--- What is needed ---
Copy all of the data below line for line, keeping every character unchanged.

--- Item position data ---
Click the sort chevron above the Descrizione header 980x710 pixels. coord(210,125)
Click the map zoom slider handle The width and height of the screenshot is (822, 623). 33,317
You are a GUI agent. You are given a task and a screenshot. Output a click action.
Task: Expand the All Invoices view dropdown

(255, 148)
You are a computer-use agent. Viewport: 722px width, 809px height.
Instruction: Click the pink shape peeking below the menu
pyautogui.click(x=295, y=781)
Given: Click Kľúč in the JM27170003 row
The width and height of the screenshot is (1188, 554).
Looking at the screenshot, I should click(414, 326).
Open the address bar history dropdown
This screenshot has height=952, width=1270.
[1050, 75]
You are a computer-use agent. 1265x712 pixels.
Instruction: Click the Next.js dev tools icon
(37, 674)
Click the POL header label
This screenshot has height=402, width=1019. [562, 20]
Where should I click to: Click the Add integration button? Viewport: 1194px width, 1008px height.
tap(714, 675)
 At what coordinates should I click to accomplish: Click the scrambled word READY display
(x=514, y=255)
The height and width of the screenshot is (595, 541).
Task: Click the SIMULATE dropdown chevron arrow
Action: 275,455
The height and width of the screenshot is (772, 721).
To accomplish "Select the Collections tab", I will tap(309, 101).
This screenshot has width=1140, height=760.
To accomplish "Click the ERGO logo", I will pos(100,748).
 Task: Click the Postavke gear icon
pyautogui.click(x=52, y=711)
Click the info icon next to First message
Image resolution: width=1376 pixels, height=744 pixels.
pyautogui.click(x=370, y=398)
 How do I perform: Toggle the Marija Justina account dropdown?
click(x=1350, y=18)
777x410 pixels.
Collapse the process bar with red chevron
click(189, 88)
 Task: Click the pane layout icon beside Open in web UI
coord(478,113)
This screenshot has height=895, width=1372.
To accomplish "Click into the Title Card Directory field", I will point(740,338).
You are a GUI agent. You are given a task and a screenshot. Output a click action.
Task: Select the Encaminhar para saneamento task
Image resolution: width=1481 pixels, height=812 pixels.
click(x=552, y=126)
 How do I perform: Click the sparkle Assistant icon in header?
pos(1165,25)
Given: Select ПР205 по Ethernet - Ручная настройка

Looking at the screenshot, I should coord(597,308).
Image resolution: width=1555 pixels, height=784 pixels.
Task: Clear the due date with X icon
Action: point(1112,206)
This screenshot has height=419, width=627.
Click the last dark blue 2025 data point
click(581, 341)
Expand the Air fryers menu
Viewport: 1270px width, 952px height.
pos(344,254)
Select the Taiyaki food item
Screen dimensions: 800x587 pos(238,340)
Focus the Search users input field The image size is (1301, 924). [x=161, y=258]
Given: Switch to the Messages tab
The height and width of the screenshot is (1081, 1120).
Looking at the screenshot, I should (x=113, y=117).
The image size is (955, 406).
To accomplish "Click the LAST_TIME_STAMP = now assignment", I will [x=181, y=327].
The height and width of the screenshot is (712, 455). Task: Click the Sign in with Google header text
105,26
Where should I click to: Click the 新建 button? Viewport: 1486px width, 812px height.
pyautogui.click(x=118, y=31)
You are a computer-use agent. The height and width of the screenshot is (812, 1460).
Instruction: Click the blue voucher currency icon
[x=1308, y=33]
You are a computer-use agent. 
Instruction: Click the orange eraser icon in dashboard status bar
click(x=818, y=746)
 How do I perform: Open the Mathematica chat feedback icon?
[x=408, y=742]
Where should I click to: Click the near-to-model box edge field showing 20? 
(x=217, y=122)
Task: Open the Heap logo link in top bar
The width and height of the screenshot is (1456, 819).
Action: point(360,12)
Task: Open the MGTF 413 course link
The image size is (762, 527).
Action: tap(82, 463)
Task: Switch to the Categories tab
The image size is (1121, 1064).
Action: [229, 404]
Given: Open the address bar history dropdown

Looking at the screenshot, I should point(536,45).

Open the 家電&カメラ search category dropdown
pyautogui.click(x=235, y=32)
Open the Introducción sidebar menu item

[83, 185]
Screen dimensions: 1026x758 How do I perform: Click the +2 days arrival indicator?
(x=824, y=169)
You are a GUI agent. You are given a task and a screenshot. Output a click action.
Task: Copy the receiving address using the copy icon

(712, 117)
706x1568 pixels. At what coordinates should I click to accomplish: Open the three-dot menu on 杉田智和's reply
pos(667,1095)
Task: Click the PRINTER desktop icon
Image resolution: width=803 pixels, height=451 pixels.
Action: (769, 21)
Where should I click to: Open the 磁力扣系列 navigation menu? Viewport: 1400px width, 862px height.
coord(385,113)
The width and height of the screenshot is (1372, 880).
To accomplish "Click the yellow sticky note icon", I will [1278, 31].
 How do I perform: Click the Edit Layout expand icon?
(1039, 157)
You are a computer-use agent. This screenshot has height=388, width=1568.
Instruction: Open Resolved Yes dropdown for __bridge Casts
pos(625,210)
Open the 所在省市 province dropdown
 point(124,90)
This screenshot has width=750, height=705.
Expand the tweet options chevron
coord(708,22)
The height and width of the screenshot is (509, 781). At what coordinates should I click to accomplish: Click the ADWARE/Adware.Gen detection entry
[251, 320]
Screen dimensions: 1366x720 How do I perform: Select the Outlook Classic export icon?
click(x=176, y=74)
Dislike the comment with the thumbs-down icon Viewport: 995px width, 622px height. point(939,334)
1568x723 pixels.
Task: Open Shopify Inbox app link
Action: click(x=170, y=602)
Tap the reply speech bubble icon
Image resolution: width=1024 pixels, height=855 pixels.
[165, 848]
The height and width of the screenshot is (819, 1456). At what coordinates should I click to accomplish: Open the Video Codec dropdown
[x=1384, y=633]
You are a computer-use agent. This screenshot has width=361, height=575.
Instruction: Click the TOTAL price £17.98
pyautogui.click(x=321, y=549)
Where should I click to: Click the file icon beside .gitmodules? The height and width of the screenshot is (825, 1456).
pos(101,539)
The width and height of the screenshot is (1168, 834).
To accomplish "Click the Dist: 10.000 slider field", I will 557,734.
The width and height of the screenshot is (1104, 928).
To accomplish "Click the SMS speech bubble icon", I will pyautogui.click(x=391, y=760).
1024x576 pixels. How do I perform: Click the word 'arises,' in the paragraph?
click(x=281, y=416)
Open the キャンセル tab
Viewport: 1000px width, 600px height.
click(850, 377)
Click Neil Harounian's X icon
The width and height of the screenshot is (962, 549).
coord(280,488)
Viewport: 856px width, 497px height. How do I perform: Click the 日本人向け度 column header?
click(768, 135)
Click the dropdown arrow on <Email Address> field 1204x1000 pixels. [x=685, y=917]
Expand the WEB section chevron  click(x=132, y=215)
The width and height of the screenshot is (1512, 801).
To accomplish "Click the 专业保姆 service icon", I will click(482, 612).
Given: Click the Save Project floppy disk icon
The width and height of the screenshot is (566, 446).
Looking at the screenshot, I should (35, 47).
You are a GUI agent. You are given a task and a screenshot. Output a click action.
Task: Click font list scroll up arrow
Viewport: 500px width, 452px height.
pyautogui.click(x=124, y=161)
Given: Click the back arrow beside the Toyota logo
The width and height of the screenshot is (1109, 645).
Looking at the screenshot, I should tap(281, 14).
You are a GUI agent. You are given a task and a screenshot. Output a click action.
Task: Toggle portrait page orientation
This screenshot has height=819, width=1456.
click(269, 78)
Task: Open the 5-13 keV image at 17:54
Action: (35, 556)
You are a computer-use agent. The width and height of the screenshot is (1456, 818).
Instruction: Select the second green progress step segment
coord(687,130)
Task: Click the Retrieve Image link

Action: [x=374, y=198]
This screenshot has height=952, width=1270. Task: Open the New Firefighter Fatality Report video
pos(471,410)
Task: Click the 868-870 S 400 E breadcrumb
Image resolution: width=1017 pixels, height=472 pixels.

--- Response to the exercise ---
Click the sort chevron above the Descrizione header 980x710 pixels. coord(210,125)
Click the map zoom slider handle The width and height of the screenshot is (822, 623). 33,317
You are a GUI agent. You are given a task and a screenshot. Output a click action.
Task: Expand the All Invoices view dropdown

(255, 148)
You are a computer-use agent. Viewport: 722px width, 809px height.
Instruction: Click the pink shape peeking below the menu
pyautogui.click(x=295, y=781)
Given: Click Kľúč in the JM27170003 row
The width and height of the screenshot is (1188, 554).
Looking at the screenshot, I should click(414, 326).
Open the address bar history dropdown
This screenshot has height=952, width=1270.
[1050, 75]
You are a computer-use agent. 1265x712 pixels.
Instruction: Click the Next.js dev tools icon
(37, 674)
Click the POL header label
This screenshot has height=402, width=1019. [562, 20]
Where should I click to: Click the Add integration button? Viewport: 1194px width, 1008px height.
tap(714, 675)
 At what coordinates should I click to accomplish: Click the scrambled word READY display
(x=514, y=255)
The height and width of the screenshot is (595, 541).
Task: Click the SIMULATE dropdown chevron arrow
Action: 275,455
The height and width of the screenshot is (772, 721).
To accomplish "Select the Collections tab", I will tap(309, 101).
This screenshot has width=1140, height=760.
To accomplish "Click the ERGO logo", I will pos(100,748).
 Task: Click the Postavke gear icon
pyautogui.click(x=52, y=711)
Click the info icon next to First message
Image resolution: width=1376 pixels, height=744 pixels.
pyautogui.click(x=370, y=398)
 How do I perform: Toggle the Marija Justina account dropdown?
click(x=1350, y=18)
777x410 pixels.
Collapse the process bar with red chevron
click(189, 88)
 Task: Click the pane layout icon beside Open in web UI
coord(478,113)
This screenshot has height=895, width=1372.
To accomplish "Click into the Title Card Directory field", I will point(740,338).
You are a GUI agent. You are given a task and a screenshot. Output a click action.
Task: Select the Encaminhar para saneamento task
Image resolution: width=1481 pixels, height=812 pixels.
click(x=552, y=126)
 How do I perform: Click the sparkle Assistant icon in header?
pos(1165,25)
Given: Select ПР205 по Ethernet - Ручная настройка

Looking at the screenshot, I should coord(597,308).
Image resolution: width=1555 pixels, height=784 pixels.
Task: Clear the due date with X icon
Action: point(1112,206)
This screenshot has height=419, width=627.
Click the last dark blue 2025 data point
click(581, 341)
Expand the Air fryers menu
Viewport: 1270px width, 952px height.
pos(344,254)
Select the Taiyaki food item
Screen dimensions: 800x587 pos(238,340)
Focus the Search users input field The image size is (1301, 924). [x=161, y=258]
Given: Switch to the Messages tab
The height and width of the screenshot is (1081, 1120).
Looking at the screenshot, I should (x=113, y=117).
The image size is (955, 406).
To accomplish "Click the LAST_TIME_STAMP = now assignment", I will [x=181, y=327].
The height and width of the screenshot is (712, 455). Task: Click the Sign in with Google header text
105,26
Where should I click to: Click the 新建 button? Viewport: 1486px width, 812px height.
pyautogui.click(x=118, y=31)
You are a computer-use agent. The height and width of the screenshot is (812, 1460).
Instruction: Click the blue voucher currency icon
[x=1308, y=33]
You are a computer-use agent. 
Instruction: Click the orange eraser icon in dashboard status bar
click(x=818, y=746)
 How do I perform: Open the Mathematica chat feedback icon?
[x=408, y=742]
Where should I click to: Click the near-to-model box edge field showing 20? 
(x=217, y=122)
Task: Open the Heap logo link in top bar
The width and height of the screenshot is (1456, 819).
Action: point(360,12)
Task: Open the MGTF 413 course link
The image size is (762, 527).
Action: tap(82, 463)
Task: Switch to the Categories tab
The image size is (1121, 1064).
Action: [229, 404]
Given: Open the address bar history dropdown

Looking at the screenshot, I should point(536,45).

Open the 家電&カメラ search category dropdown
pyautogui.click(x=235, y=32)
Open the Introducción sidebar menu item

[83, 185]
Screen dimensions: 1026x758 How do I perform: Click the +2 days arrival indicator?
(x=824, y=169)
You are a GUI agent. You are given a task and a screenshot. Output a click action.
Task: Copy the receiving address using the copy icon

(712, 117)
706x1568 pixels. At what coordinates should I click to accomplish: Open the three-dot menu on 杉田智和's reply
pos(667,1095)
Task: Click the PRINTER desktop icon
Image resolution: width=803 pixels, height=451 pixels.
Action: (769, 21)
Where should I click to: Open the 磁力扣系列 navigation menu? Viewport: 1400px width, 862px height.
coord(385,113)
The width and height of the screenshot is (1372, 880).
To accomplish "Click the yellow sticky note icon", I will [1278, 31].
 How do I perform: Click the Edit Layout expand icon?
(1039, 157)
You are a computer-use agent. This screenshot has height=388, width=1568.
Instruction: Open Resolved Yes dropdown for __bridge Casts
pos(625,210)
Open the 所在省市 province dropdown
 point(124,90)
This screenshot has width=750, height=705.
Expand the tweet options chevron
coord(708,22)
The height and width of the screenshot is (509, 781). At what coordinates should I click to accomplish: Click the ADWARE/Adware.Gen detection entry
[251, 320]
Screen dimensions: 1366x720 How do I perform: Select the Outlook Classic export icon?
click(x=176, y=74)
Dislike the comment with the thumbs-down icon Viewport: 995px width, 622px height. point(939,334)
1568x723 pixels.
Task: Open Shopify Inbox app link
Action: click(x=170, y=602)
Tap the reply speech bubble icon
Image resolution: width=1024 pixels, height=855 pixels.
[165, 848]
The height and width of the screenshot is (819, 1456). At what coordinates should I click to accomplish: Open the Video Codec dropdown
[x=1384, y=633]
You are a computer-use agent. This screenshot has width=361, height=575.
Instruction: Click the TOTAL price £17.98
pyautogui.click(x=321, y=549)
Where should I click to: Click the file icon beside .gitmodules? The height and width of the screenshot is (825, 1456).
pos(101,539)
The width and height of the screenshot is (1168, 834).
To accomplish "Click the Dist: 10.000 slider field", I will 557,734.
The width and height of the screenshot is (1104, 928).
To accomplish "Click the SMS speech bubble icon", I will pyautogui.click(x=391, y=760).
1024x576 pixels. How do I perform: Click the word 'arises,' in the paragraph?
click(x=281, y=416)
Open the キャンセル tab
Viewport: 1000px width, 600px height.
click(850, 377)
Click Neil Harounian's X icon
The width and height of the screenshot is (962, 549).
coord(280,488)
Viewport: 856px width, 497px height. How do I perform: Click the 日本人向け度 column header?
click(768, 135)
Click the dropdown arrow on <Email Address> field 1204x1000 pixels. [x=685, y=917]
Expand the WEB section chevron  click(x=132, y=215)
The width and height of the screenshot is (1512, 801).
To accomplish "Click the 专业保姆 service icon", I will click(482, 612).
Given: Click the Save Project floppy disk icon
The width and height of the screenshot is (566, 446).
Looking at the screenshot, I should (35, 47).
You are a GUI agent. You are given a task and a screenshot. Output a click action.
Task: Click font list scroll up arrow
Viewport: 500px width, 452px height.
pyautogui.click(x=124, y=161)
Given: Click the back arrow beside the Toyota logo
The width and height of the screenshot is (1109, 645).
Looking at the screenshot, I should tap(281, 14).
You are a GUI agent. You are given a task and a screenshot. Output a click action.
Task: Toggle portrait page orientation
This screenshot has height=819, width=1456.
click(269, 78)
Task: Open the 5-13 keV image at 17:54
Action: (35, 556)
You are a computer-use agent. The width and height of the screenshot is (1456, 818).
Instruction: Select the second green progress step segment
coord(687,130)
Task: Click the Retrieve Image link

Action: [x=374, y=198]
This screenshot has height=952, width=1270. Task: Open the New Firefighter Fatality Report video
pos(471,410)
Task: Click the 868-870 S 400 E breadcrumb
Image resolution: width=1017 pixels, height=472 pixels.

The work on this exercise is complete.